• Problem requirements:
Repeat every record below, word for word.

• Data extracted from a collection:
⁂

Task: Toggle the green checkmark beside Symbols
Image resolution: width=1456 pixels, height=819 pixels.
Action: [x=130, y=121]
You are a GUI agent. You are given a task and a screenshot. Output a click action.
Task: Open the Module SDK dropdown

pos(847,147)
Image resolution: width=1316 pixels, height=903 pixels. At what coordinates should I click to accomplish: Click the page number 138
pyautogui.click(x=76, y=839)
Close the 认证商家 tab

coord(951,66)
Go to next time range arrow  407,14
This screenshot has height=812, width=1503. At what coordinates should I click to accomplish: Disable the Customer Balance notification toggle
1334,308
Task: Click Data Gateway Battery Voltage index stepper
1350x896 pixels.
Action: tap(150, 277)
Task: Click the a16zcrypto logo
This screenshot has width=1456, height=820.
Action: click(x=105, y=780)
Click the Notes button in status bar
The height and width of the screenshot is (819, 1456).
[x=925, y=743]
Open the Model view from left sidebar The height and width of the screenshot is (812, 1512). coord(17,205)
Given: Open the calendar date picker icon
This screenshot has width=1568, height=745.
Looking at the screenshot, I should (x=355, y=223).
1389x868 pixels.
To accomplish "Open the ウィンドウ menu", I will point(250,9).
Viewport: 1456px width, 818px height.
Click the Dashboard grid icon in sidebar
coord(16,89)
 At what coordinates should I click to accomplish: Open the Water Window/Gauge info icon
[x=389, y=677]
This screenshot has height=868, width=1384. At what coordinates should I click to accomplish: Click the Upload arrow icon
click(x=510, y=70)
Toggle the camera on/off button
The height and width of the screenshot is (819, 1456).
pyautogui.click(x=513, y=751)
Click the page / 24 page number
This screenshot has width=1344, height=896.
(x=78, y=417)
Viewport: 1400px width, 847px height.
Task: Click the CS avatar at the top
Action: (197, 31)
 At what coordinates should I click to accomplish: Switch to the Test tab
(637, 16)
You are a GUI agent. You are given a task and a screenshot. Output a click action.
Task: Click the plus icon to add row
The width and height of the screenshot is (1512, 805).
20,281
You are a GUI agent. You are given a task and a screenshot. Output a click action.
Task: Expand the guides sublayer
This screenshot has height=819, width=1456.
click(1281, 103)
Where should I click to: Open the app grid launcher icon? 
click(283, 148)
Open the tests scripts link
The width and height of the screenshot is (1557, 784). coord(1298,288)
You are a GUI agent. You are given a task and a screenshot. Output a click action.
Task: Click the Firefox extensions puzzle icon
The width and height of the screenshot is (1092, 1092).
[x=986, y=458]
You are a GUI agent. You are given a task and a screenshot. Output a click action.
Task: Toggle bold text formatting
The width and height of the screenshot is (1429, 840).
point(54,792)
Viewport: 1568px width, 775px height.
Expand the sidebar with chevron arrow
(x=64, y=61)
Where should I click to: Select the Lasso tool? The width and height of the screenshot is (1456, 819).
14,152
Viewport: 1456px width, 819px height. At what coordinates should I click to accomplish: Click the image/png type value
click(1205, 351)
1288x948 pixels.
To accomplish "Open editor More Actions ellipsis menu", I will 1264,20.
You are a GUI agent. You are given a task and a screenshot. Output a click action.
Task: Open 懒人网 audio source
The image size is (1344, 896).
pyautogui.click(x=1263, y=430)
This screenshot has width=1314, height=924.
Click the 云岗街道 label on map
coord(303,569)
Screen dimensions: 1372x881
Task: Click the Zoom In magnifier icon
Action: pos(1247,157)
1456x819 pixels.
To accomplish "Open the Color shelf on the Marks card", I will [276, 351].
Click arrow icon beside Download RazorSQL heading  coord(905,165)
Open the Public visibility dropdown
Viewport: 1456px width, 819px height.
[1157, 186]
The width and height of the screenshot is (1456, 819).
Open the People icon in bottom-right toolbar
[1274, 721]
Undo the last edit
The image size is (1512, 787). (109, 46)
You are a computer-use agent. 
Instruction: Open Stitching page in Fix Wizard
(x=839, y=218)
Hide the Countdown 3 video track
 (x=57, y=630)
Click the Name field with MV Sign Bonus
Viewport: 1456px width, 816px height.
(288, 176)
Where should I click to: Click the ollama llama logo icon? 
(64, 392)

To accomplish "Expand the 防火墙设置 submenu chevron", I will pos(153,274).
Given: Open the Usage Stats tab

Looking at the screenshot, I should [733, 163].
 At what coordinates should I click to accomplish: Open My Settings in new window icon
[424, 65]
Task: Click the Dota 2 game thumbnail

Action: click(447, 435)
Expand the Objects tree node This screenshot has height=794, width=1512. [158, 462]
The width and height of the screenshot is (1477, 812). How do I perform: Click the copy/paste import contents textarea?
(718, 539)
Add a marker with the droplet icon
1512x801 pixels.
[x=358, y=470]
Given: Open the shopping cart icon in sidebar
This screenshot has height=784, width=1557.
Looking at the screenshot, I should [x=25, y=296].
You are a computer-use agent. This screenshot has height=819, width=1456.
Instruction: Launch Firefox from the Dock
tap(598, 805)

⁂

• Result of the task:
Task: Toggle the green checkmark beside Symbols
Image resolution: width=1456 pixels, height=819 pixels.
Action: [x=130, y=121]
You are a GUI agent. You are given a task and a screenshot. Output a click action.
Task: Open the Module SDK dropdown

pos(847,147)
Image resolution: width=1316 pixels, height=903 pixels. At what coordinates should I click to accomplish: Click the page number 138
pyautogui.click(x=76, y=839)
Close the 认证商家 tab

coord(951,66)
Go to next time range arrow  407,14
This screenshot has height=812, width=1503. At what coordinates should I click to accomplish: Disable the Customer Balance notification toggle
1334,308
Task: Click Data Gateway Battery Voltage index stepper
1350x896 pixels.
Action: tap(150, 277)
Task: Click the a16zcrypto logo
This screenshot has width=1456, height=820.
Action: click(x=105, y=780)
Click the Notes button in status bar
The height and width of the screenshot is (819, 1456).
[x=925, y=743]
Open the Model view from left sidebar The height and width of the screenshot is (812, 1512). coord(17,205)
Given: Open the calendar date picker icon
This screenshot has width=1568, height=745.
Looking at the screenshot, I should (x=355, y=223).
1389x868 pixels.
To accomplish "Open the ウィンドウ menu", I will point(250,9).
Viewport: 1456px width, 818px height.
Click the Dashboard grid icon in sidebar
coord(16,89)
 At what coordinates should I click to accomplish: Open the Water Window/Gauge info icon
[x=389, y=677]
This screenshot has height=868, width=1384. At what coordinates should I click to accomplish: Click the Upload arrow icon
click(x=510, y=70)
Toggle the camera on/off button
The height and width of the screenshot is (819, 1456).
pyautogui.click(x=513, y=751)
Click the page / 24 page number
This screenshot has width=1344, height=896.
(x=78, y=417)
Viewport: 1400px width, 847px height.
Task: Click the CS avatar at the top
Action: (197, 31)
 At what coordinates should I click to accomplish: Switch to the Test tab
(637, 16)
You are a GUI agent. You are given a task and a screenshot. Output a click action.
Task: Click the plus icon to add row
The width and height of the screenshot is (1512, 805).
20,281
You are a GUI agent. You are given a task and a screenshot. Output a click action.
Task: Expand the guides sublayer
This screenshot has height=819, width=1456.
click(1281, 103)
Where should I click to: Open the app grid launcher icon? 
click(283, 148)
Open the tests scripts link
The width and height of the screenshot is (1557, 784). coord(1298,288)
You are a GUI agent. You are given a task and a screenshot. Output a click action.
Task: Click the Firefox extensions puzzle icon
The width and height of the screenshot is (1092, 1092).
[x=986, y=458]
You are a GUI agent. You are given a task and a screenshot. Output a click action.
Task: Toggle bold text formatting
The width and height of the screenshot is (1429, 840).
point(54,792)
Viewport: 1568px width, 775px height.
Expand the sidebar with chevron arrow
(x=64, y=61)
Where should I click to: Select the Lasso tool? The width and height of the screenshot is (1456, 819).
14,152
Viewport: 1456px width, 819px height. At what coordinates should I click to accomplish: Click the image/png type value
click(1205, 351)
1288x948 pixels.
To accomplish "Open editor More Actions ellipsis menu", I will 1264,20.
You are a GUI agent. You are given a task and a screenshot. Output a click action.
Task: Open 懒人网 audio source
The image size is (1344, 896).
pyautogui.click(x=1263, y=430)
This screenshot has width=1314, height=924.
Click the 云岗街道 label on map
coord(303,569)
Screen dimensions: 1372x881
Task: Click the Zoom In magnifier icon
Action: pos(1247,157)
1456x819 pixels.
To accomplish "Open the Color shelf on the Marks card", I will [276, 351].
Click arrow icon beside Download RazorSQL heading  coord(905,165)
Open the Public visibility dropdown
Viewport: 1456px width, 819px height.
[1157, 186]
The width and height of the screenshot is (1456, 819).
Open the People icon in bottom-right toolbar
[1274, 721]
Undo the last edit
The image size is (1512, 787). (109, 46)
You are a computer-use agent. 
Instruction: Open Stitching page in Fix Wizard
(x=839, y=218)
Hide the Countdown 3 video track
 (x=57, y=630)
Click the Name field with MV Sign Bonus
Viewport: 1456px width, 816px height.
(288, 176)
Where should I click to: Click the ollama llama logo icon? 
(64, 392)

To accomplish "Expand the 防火墙设置 submenu chevron", I will pos(153,274).
Given: Open the Usage Stats tab

Looking at the screenshot, I should [733, 163].
 At what coordinates should I click to accomplish: Open My Settings in new window icon
[424, 65]
Task: Click the Dota 2 game thumbnail

Action: click(447, 435)
Expand the Objects tree node This screenshot has height=794, width=1512. [158, 462]
The width and height of the screenshot is (1477, 812). How do I perform: Click the copy/paste import contents textarea?
(718, 539)
Add a marker with the droplet icon
1512x801 pixels.
[x=358, y=470]
Given: Open the shopping cart icon in sidebar
This screenshot has height=784, width=1557.
Looking at the screenshot, I should [x=25, y=296].
You are a computer-use agent. This screenshot has height=819, width=1456.
Instruction: Launch Firefox from the Dock
tap(598, 805)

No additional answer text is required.